For new and regular students, I spend most of my time on what I see as basic techniques. This is the core material from the sources I use. It includes footwork, parries, thrusts and cuts and so on. Things so simple that Meyer apologizes for bringing such things up, in what he calls, "Things you learn in the marketplace." Basic!
As a student is able to not only perform and use the basic techniques, I then have them teach it to others. This allows them to have a more full understanding of the techniques, how to use them, and any adjustments that need to be made.
During this time I sprinkle in advanced techniques. While all of my students are exposed to them, it is those who understand the basics that I want applying them. One of my students for example started working vigorously at half-sword counters at the close. That's fairly advanced material to be used against a skilled opponent and unlikely to be needed against lesser ones.
Students who are competent and know their basics and some advanced techniques are then encouraged to fence those better than them- such as the instructors at the Phoenix Society. You can't get more challenging than the co-founder John or someone with a decade or more experience who is fit or in the case of some of my instructors, downright giants! Against these opponents, the basics just won't work! The students will have to use tricks, counters, measure-games and deception as well as know when to be simple and when to be complex, when to wait and when to go.
You would think that students at this level are ready to take on all comers. But no.
The last thing I teach is how to fight the unskilled. When someone new comes to the club, if they are willing, I have them spar after giving them only a little bit of training. This is to get them used to fencing but also so my students can face someone dangerous and unpredictable. One of my rapier students on day one sparred everyone. He won few fights, but he doubled plenty. This novice took down some very good fencers, never mind it was at the cost of his own life. The lesson was learned! Today, a few years later, that reckless student is now one of my top rapier guys and he remembers well that a new fencer is just as deadly as an experienced one.
I have unskilled techniques that have to be practiced.

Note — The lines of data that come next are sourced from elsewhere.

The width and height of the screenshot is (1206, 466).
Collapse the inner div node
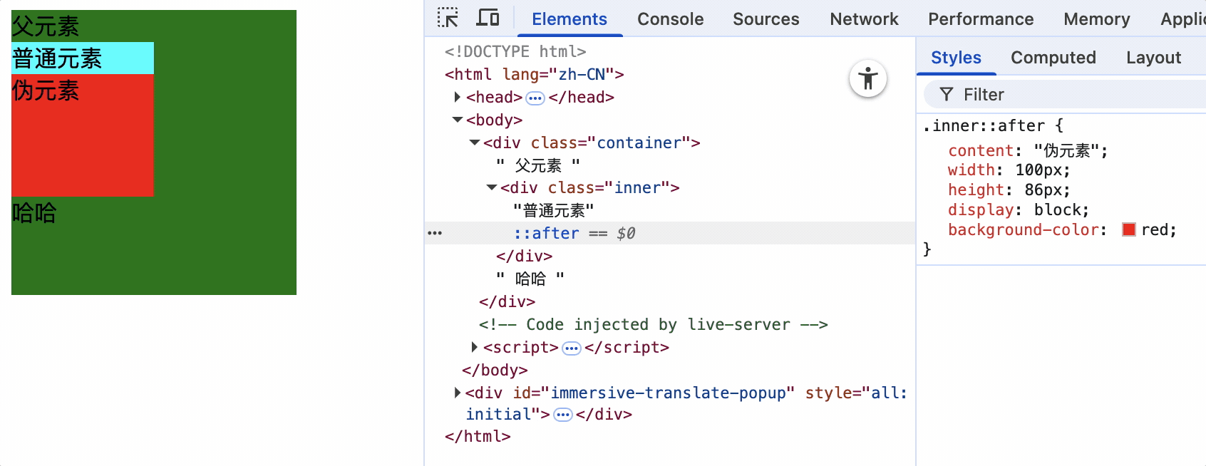[492, 187]
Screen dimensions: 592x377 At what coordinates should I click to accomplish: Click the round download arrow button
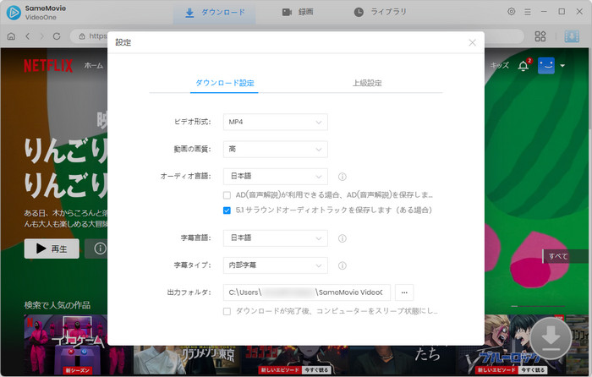(x=551, y=338)
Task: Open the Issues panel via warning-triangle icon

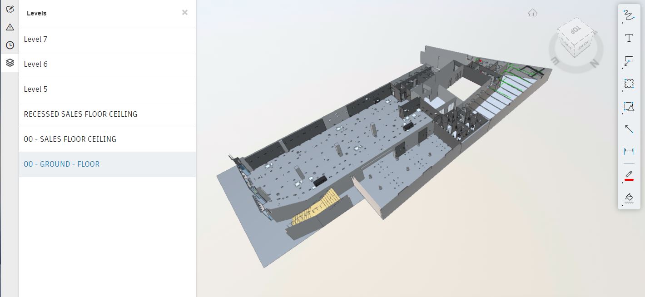Action: pos(10,27)
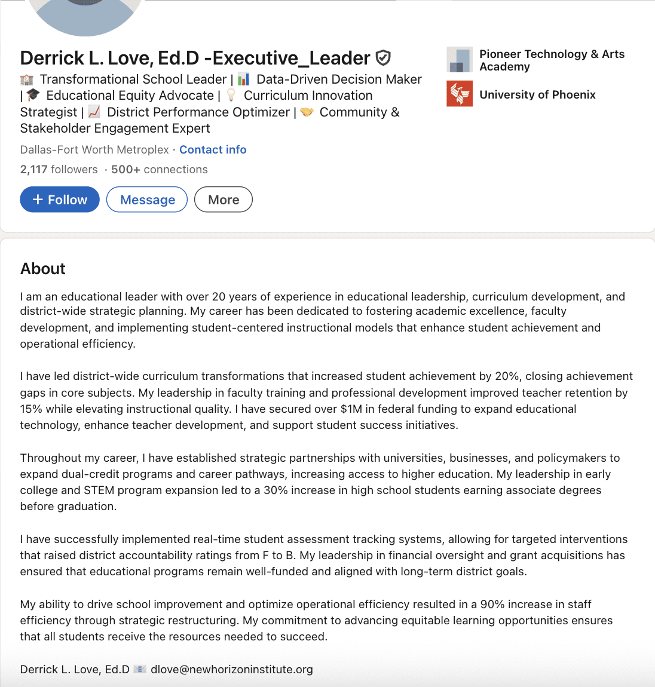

For example, I'll tell one of my instructors to be a reckless bad guy, or to be overly timid, or to cut heavily and always cut first or to try and double. They fight in a way I would not want them ever fighting. But, to make my students fully well-rounded, I need them to fight all types of opponents, including those who are using poor (but still deadly) technique. So, perhaps in a bit of irony, my last step in teaching a skilled person to fight very poorly so they can train others on how to deal with it.
Results? For years, the Phoenix Society of Historical Swordsmanship has produced top quality fighters. They win or place in tournaments, do well in free-play with all comers, and many of them have grown up to be instructors at the club or even their own schools!
Some of the reason I find my fencers, no matter the weapon they are using, to be so good is they know how to fight against those who are ok, good, and really bad!
So- how does your source material fit into my Ring of Steel? Is Meyer all advanced? What about basic military saber? What about contradictions between sources? That, I leave to you to interpret and debate!